Note that the linker does not check that the implementation of foo() (in foo.o) agrees with the use of foo() (in bar.o) - for example, it doesn't check that foo() is getting called with an int and a float parameter! It's kind of hard to do that sort of check in assembly language (at least, harder than it is to check the C++ source code), so the linker relies on knowing that the compiler has already checked that. And that's why you need the header file, to provide that information to the compiler.

David Zaslavsky
That cleared everything up, thank you very much for a thorough and detailed answer.
jimbo
A: 

One technical reason is compilation speed. Let's suppose your class uses 10 other classes (e.g. as types for member variables). Including the long .cpp files for all 10 classes would make your class compile much slower (i.e. maybe 2 seconds instead of 1 second).

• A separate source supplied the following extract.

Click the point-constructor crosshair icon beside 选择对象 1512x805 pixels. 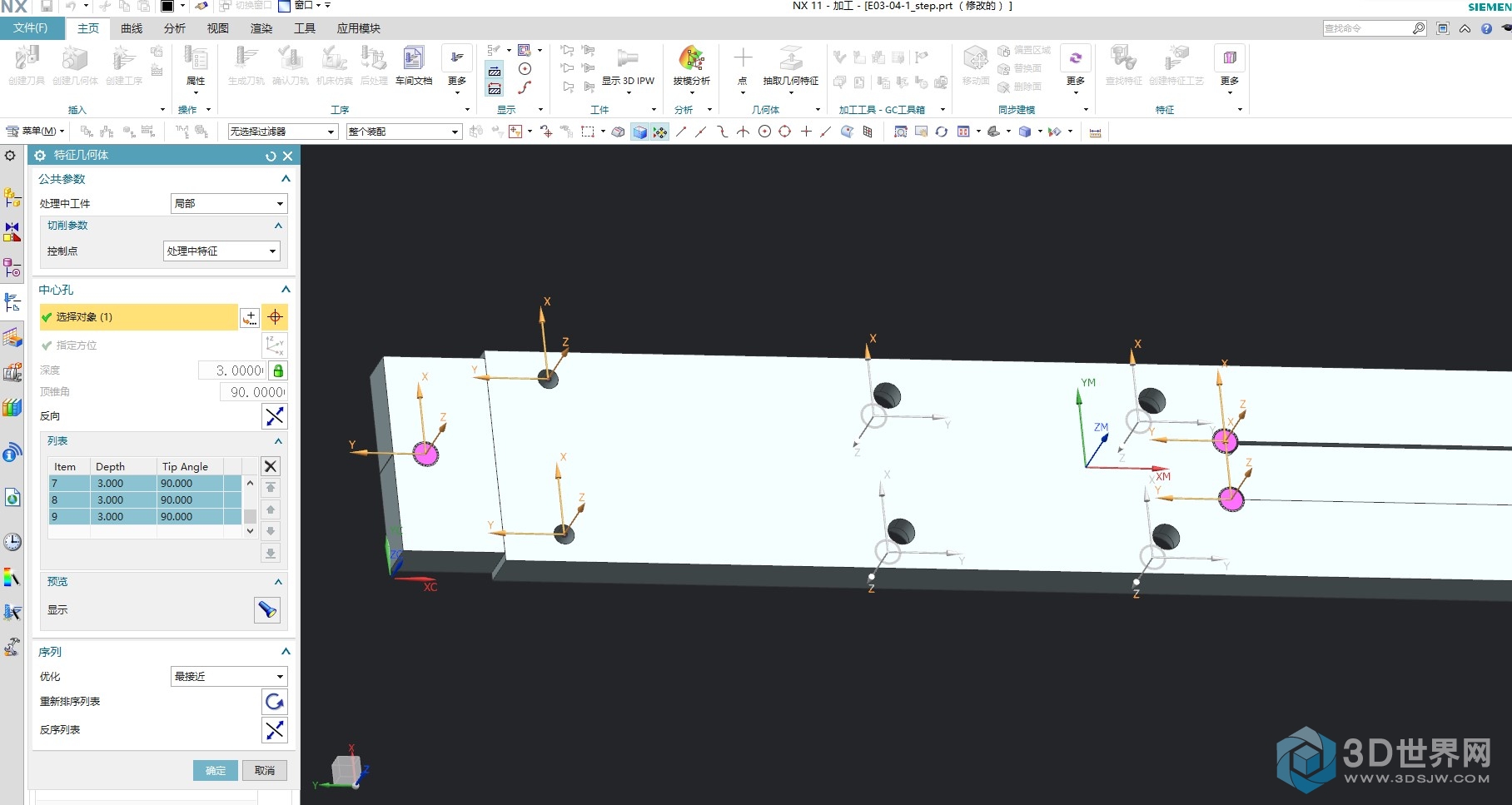click(x=275, y=317)
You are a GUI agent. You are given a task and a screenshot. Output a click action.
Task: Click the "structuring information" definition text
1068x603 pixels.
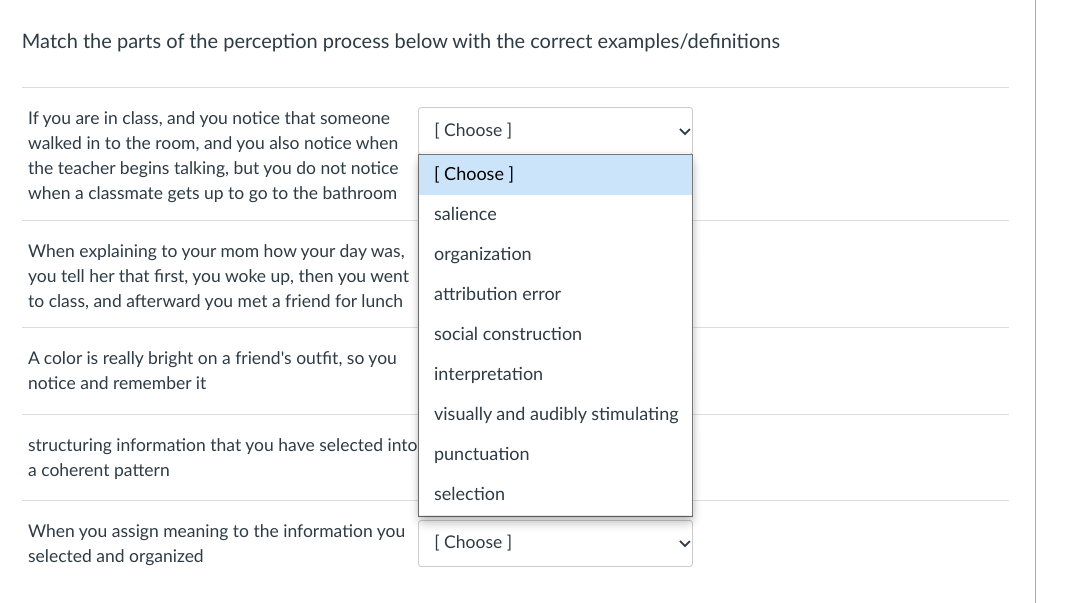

Another reason is hiding the implementation. Let's suppose you are writing a class to be used by 10 other teams in your company. All they have to know and learn about your class is in the .h file (public interface). You can freely do whatever you want in the .cpp file (implementation), you may change it as often you want, they won't care. But if you change the .h file, they may have to adjust their code using your class.

For each method body, it's your choice whether to put it to the .h file or to the .cpp file. If it's in the .h file, the compiler can inline it when called, which may make the code a bit faster. But compilation will be slower, and the temporary .o (.obj) files may become larger (because each of them will contain the compiled method body), and the program binary (.exe) may become larger, because the function body takes space as many times it is inlined.

pts
The true reason is not speed, is that it will not even link! You would get an "symbol already defined in object" error!
Lorenzo
@Lorenzo: I don't think there is a ``true reason''. You are right that #including a .cpp file results in a linker error in most situations. My point is that if C++ compilation was designed the way that .cpp files have to be #included, total project compilation would be much slower.
pts
+1  A: 

The magic is done by the linker. Every .cpp when compiled will generate an intermediate object file with all the exported and imported symbols in a table. The linker will reconcile them. In other words, you just have to include the header, and every time you will reference the included class, the compiler will put the signature of the referenced class in the symbol table.

If you include the .cpp file, you will have the same code compiled twice and you will get linking errors, as the same symbol will be found twice by the linker and hence it will be ambiguous.

Lorenzo